Task objective: Find every line below with the string "target" and pick it out.

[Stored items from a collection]
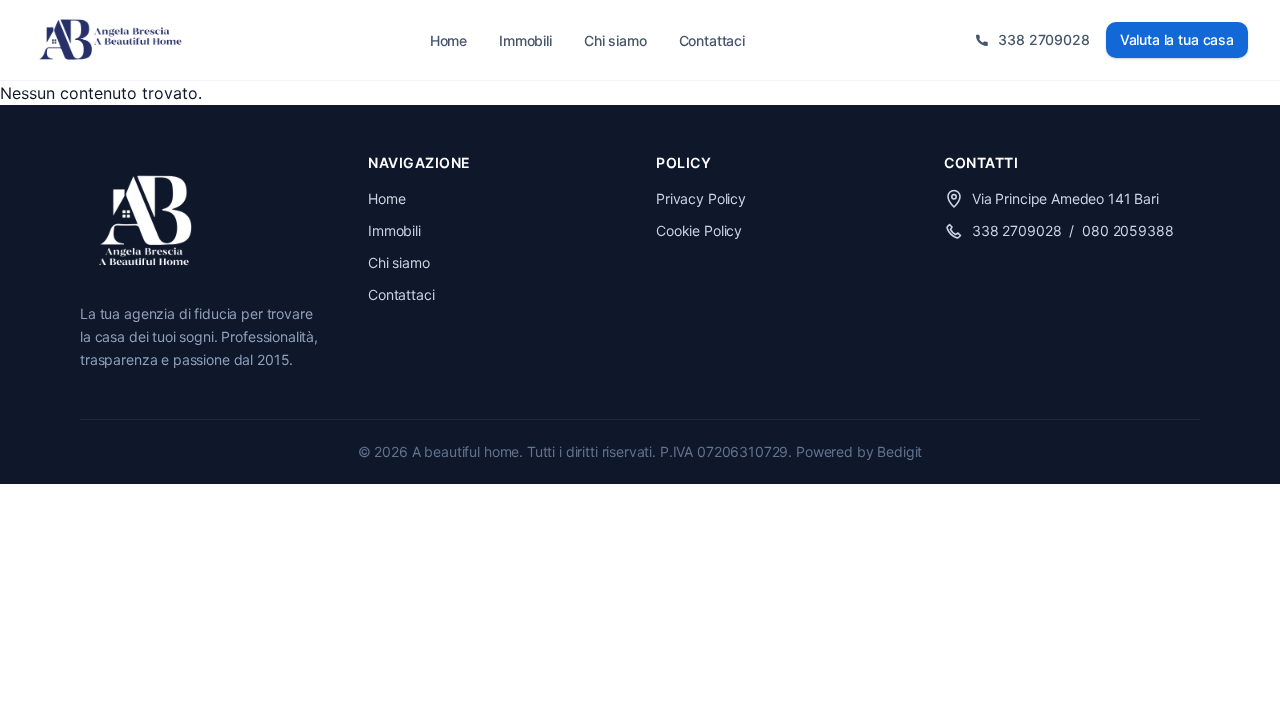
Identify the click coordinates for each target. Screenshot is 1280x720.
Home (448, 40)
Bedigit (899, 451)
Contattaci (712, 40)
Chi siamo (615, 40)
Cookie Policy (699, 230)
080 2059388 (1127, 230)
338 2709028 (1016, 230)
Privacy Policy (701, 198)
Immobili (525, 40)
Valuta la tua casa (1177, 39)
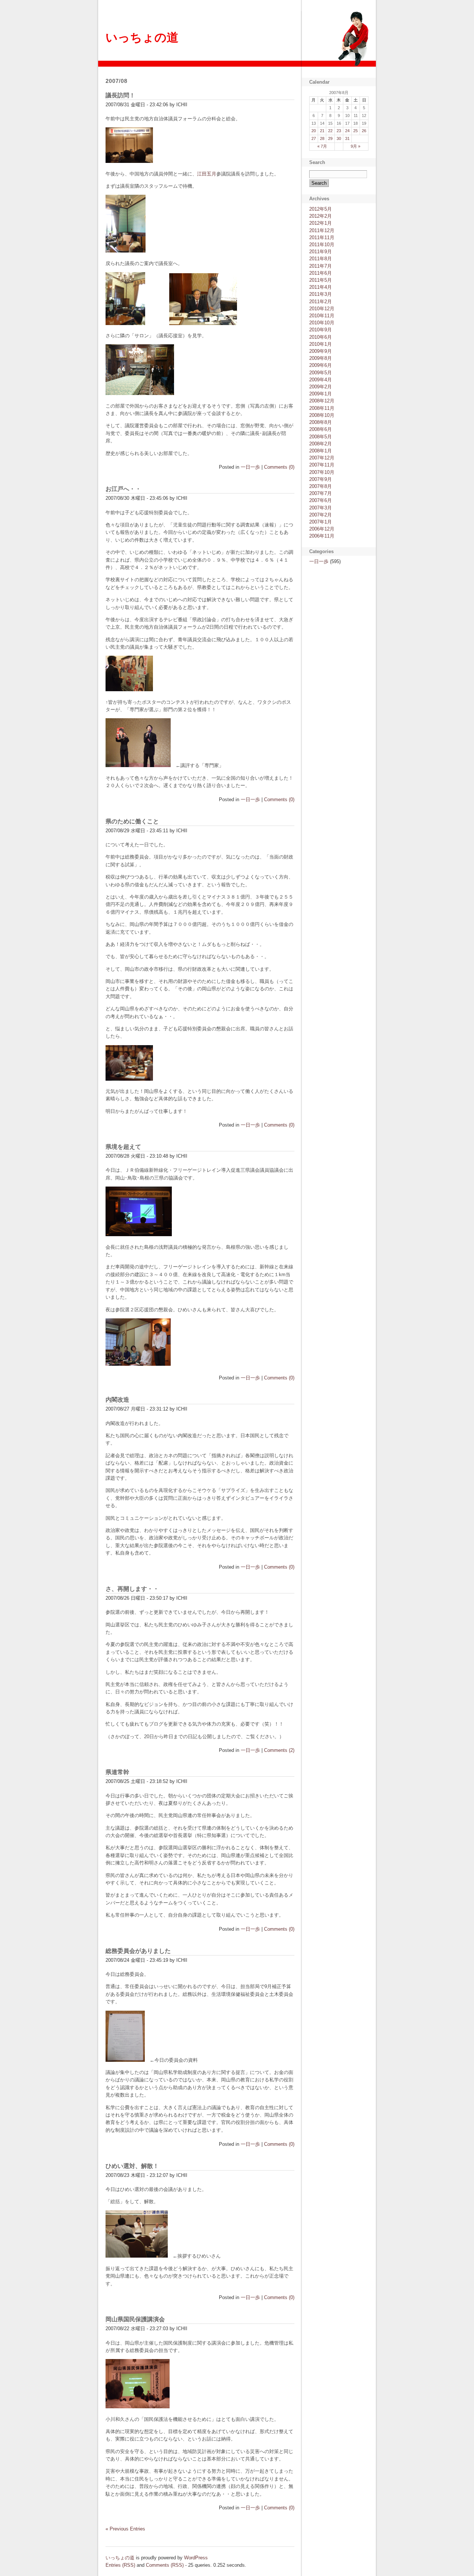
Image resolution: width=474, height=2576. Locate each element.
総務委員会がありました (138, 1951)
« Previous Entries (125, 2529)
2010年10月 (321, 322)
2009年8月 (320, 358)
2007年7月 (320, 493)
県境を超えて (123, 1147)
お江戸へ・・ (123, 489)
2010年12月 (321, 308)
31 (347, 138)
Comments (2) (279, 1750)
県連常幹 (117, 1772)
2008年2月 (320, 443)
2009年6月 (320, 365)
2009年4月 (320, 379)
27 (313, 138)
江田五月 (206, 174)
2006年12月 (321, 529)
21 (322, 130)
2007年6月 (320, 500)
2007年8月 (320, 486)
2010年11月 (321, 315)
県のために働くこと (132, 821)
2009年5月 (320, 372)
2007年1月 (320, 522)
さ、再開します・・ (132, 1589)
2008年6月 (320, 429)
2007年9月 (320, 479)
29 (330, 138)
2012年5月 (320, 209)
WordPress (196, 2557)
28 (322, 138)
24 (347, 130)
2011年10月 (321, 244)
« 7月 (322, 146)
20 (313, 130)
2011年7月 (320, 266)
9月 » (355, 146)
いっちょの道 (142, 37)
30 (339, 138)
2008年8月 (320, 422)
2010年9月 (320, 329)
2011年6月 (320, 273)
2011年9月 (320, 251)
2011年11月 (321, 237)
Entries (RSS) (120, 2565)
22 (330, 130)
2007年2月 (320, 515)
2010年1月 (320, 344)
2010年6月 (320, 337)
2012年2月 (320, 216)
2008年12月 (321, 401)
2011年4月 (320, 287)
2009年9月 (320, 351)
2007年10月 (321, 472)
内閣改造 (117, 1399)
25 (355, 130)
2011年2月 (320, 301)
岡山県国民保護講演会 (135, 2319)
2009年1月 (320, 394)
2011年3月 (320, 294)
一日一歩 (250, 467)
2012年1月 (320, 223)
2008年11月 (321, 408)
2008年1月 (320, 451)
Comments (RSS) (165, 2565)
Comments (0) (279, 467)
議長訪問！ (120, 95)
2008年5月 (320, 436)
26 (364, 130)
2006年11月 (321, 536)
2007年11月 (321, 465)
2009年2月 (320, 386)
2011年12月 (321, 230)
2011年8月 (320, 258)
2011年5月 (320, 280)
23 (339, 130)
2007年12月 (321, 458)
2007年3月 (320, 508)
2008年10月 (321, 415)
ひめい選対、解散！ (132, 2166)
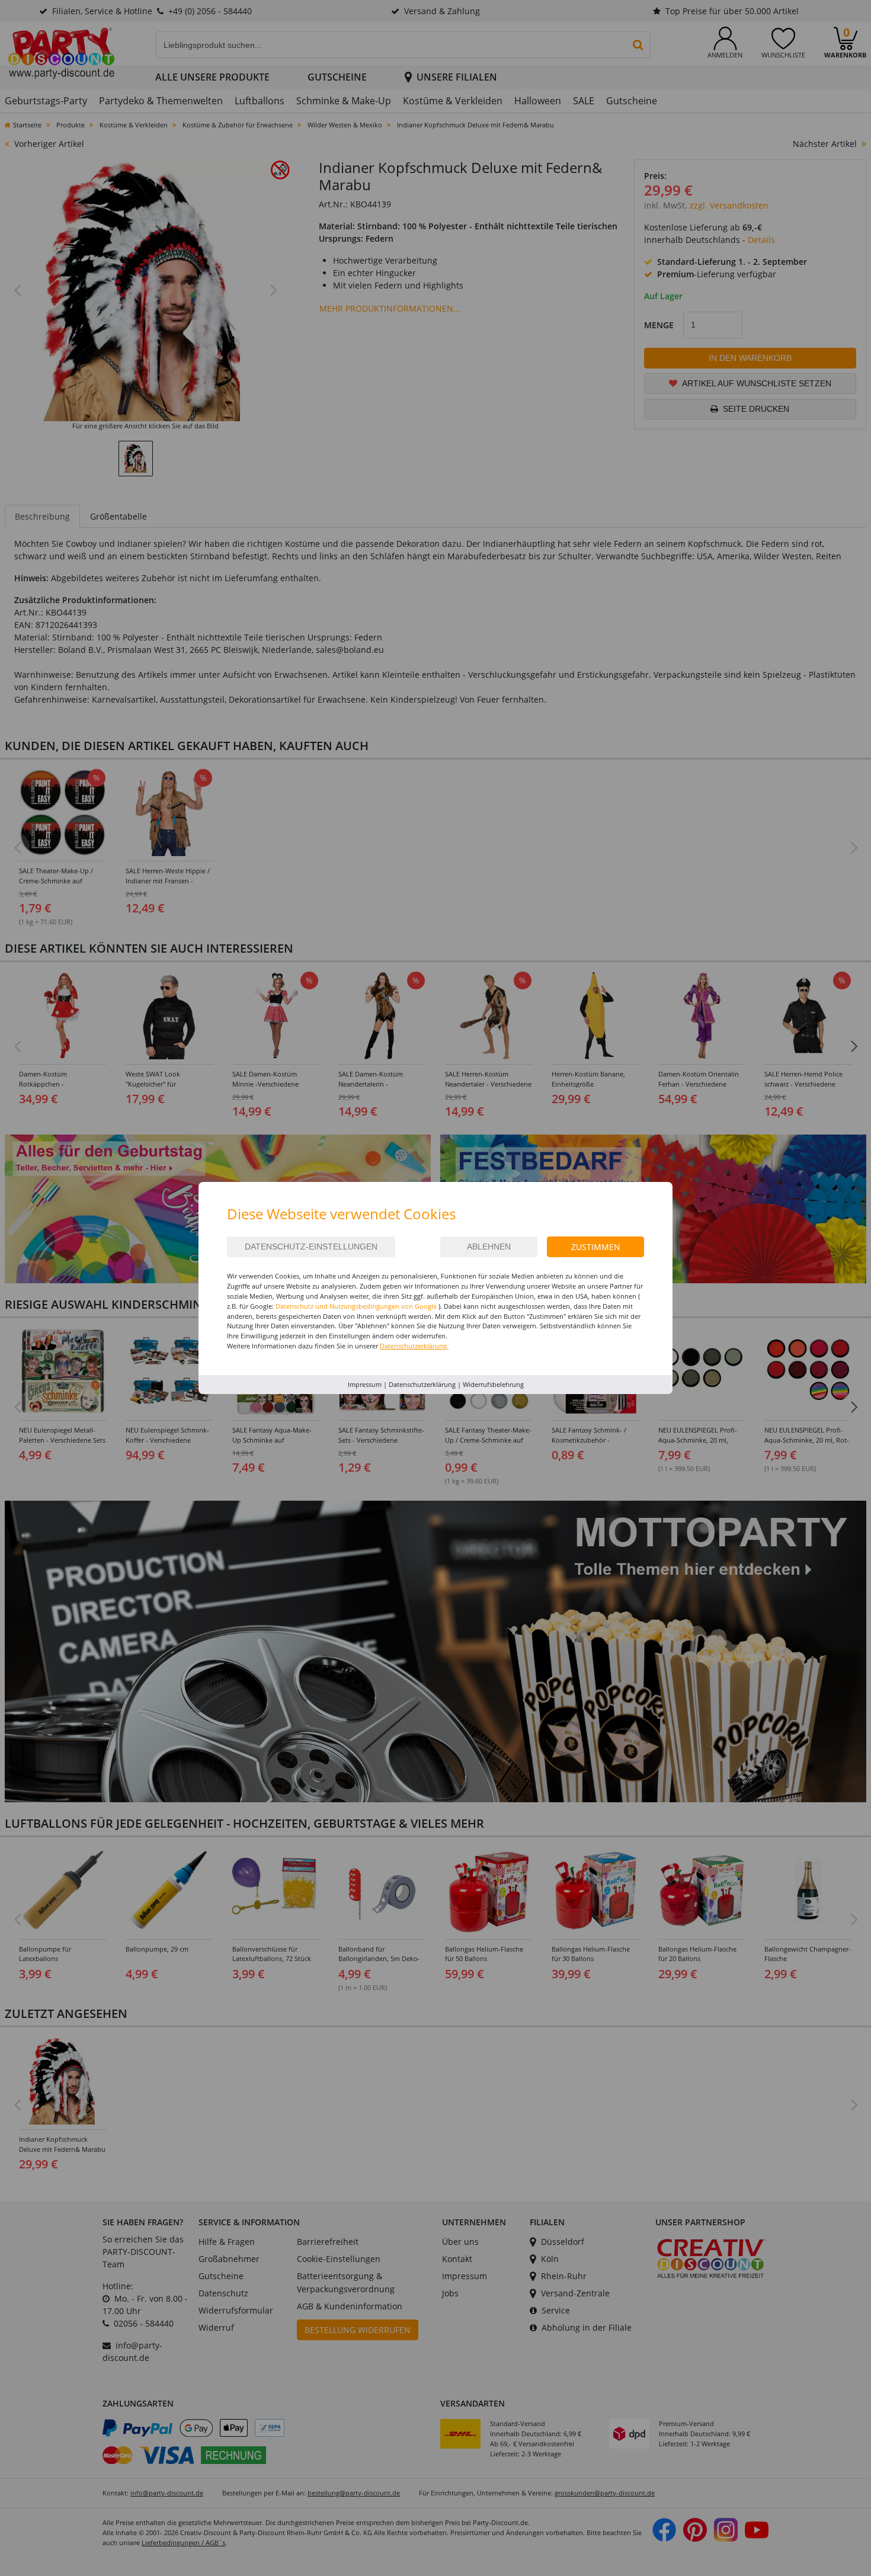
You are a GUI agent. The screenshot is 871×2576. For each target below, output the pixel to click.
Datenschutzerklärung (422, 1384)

Exercise result:
Identify the click coordinates for each target. Screenshot is 1280x720.
You are a GUI agent. The screenshot is 871×2576. For each target below, output the pixel to click.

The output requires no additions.